● Source records
________________________________________

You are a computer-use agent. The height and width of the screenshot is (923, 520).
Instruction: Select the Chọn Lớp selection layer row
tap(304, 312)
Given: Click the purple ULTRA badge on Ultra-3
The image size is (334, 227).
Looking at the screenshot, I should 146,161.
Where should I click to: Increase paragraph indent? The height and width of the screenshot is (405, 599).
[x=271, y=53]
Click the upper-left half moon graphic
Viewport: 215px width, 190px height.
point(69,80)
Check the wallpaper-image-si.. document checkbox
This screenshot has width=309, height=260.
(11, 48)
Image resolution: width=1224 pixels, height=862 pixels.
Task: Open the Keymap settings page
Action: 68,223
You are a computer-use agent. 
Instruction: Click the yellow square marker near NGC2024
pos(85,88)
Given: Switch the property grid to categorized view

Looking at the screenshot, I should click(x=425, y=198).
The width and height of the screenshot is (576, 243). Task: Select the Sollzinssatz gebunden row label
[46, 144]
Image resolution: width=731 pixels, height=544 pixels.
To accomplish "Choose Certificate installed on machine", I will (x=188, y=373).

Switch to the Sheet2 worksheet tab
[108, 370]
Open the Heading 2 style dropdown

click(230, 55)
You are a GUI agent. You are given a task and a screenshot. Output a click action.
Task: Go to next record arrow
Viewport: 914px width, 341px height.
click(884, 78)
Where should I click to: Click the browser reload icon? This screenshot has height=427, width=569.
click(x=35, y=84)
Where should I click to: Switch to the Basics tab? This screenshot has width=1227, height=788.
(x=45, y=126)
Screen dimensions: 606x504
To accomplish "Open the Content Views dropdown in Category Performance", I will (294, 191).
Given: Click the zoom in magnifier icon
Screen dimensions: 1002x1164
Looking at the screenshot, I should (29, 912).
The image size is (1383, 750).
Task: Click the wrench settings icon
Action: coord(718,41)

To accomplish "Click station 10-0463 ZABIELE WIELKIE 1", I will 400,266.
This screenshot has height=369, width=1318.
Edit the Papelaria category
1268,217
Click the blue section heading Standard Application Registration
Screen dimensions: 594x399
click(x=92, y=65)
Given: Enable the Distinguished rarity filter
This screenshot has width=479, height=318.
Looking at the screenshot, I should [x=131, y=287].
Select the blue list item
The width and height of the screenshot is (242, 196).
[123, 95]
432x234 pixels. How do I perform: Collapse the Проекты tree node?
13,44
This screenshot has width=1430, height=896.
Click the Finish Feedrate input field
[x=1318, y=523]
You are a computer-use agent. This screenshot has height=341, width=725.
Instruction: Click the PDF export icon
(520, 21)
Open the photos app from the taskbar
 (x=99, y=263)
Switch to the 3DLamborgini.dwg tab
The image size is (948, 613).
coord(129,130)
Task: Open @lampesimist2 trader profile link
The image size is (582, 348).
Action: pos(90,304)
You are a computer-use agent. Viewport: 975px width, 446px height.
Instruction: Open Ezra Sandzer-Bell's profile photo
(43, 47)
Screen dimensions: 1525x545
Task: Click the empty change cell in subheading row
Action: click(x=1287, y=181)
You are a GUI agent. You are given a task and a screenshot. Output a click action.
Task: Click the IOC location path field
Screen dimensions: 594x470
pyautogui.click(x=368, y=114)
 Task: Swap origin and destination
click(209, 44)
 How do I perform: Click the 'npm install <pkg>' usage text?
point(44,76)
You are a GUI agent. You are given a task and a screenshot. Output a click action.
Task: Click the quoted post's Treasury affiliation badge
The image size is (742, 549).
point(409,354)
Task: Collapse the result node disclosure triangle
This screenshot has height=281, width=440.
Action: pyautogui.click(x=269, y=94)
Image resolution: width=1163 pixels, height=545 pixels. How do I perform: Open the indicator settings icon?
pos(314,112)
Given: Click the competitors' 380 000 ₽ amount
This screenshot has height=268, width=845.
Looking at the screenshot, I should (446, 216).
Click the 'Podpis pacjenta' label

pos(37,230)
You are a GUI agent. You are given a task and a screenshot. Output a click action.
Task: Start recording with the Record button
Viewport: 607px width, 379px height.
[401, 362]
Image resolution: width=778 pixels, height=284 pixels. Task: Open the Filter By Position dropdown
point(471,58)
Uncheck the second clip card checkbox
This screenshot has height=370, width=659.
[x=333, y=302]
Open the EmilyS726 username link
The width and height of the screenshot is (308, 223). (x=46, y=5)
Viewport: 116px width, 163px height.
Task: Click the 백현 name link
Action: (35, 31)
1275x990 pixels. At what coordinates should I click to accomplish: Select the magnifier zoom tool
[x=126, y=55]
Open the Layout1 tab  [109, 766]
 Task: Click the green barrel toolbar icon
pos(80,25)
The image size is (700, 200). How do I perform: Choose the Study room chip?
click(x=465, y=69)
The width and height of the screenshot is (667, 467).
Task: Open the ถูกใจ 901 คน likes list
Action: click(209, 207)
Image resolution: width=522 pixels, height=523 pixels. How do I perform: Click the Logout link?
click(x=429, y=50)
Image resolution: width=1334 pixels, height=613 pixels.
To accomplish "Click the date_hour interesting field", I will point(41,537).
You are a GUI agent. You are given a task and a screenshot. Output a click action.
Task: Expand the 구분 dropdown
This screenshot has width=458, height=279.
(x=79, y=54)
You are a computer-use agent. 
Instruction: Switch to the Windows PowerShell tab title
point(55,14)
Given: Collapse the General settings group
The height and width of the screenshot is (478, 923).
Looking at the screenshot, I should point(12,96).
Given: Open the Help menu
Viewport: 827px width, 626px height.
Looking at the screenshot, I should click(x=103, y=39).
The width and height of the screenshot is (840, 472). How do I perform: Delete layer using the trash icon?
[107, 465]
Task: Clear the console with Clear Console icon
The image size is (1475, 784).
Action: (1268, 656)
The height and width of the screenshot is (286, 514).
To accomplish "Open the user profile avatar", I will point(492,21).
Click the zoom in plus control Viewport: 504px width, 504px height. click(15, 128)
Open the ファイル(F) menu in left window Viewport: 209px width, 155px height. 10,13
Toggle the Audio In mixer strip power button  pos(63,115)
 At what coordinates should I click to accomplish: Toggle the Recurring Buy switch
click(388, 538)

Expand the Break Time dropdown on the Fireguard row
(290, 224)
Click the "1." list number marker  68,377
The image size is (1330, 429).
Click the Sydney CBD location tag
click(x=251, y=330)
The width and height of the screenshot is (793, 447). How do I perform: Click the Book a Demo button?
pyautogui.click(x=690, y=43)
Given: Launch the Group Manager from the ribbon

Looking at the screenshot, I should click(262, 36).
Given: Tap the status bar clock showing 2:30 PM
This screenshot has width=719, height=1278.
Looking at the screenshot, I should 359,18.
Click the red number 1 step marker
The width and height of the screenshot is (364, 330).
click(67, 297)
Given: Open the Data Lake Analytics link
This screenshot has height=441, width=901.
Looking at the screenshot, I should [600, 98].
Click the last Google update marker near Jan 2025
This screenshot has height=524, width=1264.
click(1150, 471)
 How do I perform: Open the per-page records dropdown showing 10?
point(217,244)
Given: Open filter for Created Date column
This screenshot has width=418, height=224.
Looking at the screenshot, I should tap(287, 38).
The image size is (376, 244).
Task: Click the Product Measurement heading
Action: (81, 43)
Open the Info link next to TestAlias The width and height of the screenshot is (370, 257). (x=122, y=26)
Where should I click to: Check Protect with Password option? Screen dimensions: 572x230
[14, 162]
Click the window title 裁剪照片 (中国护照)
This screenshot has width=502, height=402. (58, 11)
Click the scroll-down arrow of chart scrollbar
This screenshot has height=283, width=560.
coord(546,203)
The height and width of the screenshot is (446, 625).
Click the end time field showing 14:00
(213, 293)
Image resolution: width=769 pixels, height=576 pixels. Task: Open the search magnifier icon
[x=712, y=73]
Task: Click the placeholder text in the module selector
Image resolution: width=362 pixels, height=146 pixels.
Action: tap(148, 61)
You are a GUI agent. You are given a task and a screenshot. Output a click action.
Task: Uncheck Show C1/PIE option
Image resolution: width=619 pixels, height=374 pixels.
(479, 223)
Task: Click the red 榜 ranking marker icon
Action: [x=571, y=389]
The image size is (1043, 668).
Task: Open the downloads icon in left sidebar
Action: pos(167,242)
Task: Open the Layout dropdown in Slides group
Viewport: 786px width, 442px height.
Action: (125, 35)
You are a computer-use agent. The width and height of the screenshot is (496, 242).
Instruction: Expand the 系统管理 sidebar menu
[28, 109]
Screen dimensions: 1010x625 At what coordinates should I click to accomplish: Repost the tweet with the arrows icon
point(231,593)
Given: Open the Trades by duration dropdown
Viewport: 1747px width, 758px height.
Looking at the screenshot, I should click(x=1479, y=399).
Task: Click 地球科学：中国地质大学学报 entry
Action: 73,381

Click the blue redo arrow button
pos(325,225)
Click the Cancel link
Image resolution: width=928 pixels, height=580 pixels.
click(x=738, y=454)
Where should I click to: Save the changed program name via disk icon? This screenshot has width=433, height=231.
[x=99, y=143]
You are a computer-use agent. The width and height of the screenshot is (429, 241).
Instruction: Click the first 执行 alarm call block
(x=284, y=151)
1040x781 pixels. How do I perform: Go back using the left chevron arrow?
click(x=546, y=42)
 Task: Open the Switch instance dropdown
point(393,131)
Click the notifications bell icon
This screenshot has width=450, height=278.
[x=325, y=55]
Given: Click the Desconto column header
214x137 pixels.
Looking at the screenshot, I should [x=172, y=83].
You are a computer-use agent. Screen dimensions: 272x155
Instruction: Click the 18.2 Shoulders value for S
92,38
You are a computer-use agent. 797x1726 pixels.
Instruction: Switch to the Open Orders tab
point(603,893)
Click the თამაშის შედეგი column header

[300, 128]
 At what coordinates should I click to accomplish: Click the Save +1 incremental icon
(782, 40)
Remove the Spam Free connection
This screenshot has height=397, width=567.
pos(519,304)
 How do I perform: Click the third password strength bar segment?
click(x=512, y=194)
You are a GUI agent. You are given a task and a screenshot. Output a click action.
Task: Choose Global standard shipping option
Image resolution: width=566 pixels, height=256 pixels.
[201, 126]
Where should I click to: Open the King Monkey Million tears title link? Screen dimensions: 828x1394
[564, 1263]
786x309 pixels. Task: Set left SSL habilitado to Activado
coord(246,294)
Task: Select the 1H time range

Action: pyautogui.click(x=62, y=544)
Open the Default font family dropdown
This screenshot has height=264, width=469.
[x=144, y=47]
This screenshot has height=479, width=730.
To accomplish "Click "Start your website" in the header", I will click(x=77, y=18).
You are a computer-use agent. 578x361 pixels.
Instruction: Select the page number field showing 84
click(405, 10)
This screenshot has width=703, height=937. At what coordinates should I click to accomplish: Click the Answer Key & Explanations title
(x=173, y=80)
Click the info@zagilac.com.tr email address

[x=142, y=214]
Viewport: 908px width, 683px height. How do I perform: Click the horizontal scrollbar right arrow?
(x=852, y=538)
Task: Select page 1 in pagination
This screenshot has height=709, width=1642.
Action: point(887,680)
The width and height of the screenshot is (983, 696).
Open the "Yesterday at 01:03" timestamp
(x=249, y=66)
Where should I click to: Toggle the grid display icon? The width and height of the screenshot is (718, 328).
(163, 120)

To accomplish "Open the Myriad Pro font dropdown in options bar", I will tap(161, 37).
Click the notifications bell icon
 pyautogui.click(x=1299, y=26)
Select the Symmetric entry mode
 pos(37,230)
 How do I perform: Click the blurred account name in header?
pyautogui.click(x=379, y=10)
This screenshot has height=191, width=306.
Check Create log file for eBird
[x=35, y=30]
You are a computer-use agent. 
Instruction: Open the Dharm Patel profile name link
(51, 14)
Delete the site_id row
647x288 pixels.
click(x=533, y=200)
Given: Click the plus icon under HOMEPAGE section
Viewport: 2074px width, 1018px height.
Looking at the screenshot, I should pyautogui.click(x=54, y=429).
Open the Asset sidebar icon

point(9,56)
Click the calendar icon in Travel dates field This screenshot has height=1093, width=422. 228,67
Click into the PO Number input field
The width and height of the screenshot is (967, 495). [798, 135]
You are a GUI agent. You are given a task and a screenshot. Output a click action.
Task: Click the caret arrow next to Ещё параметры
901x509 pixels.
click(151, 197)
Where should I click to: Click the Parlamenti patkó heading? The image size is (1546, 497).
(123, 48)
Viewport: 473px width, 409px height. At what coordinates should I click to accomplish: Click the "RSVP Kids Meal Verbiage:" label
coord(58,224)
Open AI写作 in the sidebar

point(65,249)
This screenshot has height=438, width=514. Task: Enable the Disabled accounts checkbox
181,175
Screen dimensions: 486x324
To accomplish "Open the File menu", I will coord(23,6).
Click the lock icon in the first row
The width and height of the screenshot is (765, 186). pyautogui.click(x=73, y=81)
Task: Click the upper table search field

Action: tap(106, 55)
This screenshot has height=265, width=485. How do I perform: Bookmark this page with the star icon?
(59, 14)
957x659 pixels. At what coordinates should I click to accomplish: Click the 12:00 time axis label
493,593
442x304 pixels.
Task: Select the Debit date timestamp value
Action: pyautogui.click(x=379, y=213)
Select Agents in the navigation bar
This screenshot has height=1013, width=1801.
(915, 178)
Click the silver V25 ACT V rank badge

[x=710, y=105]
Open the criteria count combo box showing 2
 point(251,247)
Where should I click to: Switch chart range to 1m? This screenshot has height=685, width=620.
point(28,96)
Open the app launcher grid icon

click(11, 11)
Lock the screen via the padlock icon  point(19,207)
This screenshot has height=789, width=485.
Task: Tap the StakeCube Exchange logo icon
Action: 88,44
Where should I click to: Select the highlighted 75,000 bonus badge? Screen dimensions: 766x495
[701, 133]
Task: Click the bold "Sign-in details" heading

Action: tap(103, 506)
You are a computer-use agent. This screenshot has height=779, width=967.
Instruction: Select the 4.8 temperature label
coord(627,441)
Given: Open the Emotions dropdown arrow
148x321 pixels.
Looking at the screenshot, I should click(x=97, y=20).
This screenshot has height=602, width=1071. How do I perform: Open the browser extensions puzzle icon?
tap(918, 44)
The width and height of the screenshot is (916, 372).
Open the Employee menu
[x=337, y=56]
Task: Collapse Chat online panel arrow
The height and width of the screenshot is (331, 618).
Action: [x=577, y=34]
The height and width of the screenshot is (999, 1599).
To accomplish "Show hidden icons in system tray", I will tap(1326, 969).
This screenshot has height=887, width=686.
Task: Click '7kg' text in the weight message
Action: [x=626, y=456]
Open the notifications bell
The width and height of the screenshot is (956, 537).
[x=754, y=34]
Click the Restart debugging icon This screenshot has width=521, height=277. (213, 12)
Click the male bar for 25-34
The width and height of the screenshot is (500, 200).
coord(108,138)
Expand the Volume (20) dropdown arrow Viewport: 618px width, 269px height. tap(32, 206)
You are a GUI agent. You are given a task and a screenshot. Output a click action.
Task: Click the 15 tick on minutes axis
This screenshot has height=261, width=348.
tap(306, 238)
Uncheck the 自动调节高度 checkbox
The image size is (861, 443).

________________________________________

● Work request
Using the records above, copy word for word the line with "The height and width of the screenshot is (478, 923).", the line with "Click the zoom in plus", and every line between them.

● Exercise output
The height and width of the screenshot is (478, 923).
Looking at the screenshot, I should point(12,96).
Given: Open the Help menu
Viewport: 827px width, 626px height.
Looking at the screenshot, I should click(x=103, y=39).
The width and height of the screenshot is (840, 472). How do I perform: Delete layer using the trash icon?
[107, 465]
Task: Clear the console with Clear Console icon
The image size is (1475, 784).
Action: (1268, 656)
The height and width of the screenshot is (286, 514).
To accomplish "Open the user profile avatar", I will point(492,21).
Click the zoom in plus control Viewport: 504px width, 504px height. click(15, 128)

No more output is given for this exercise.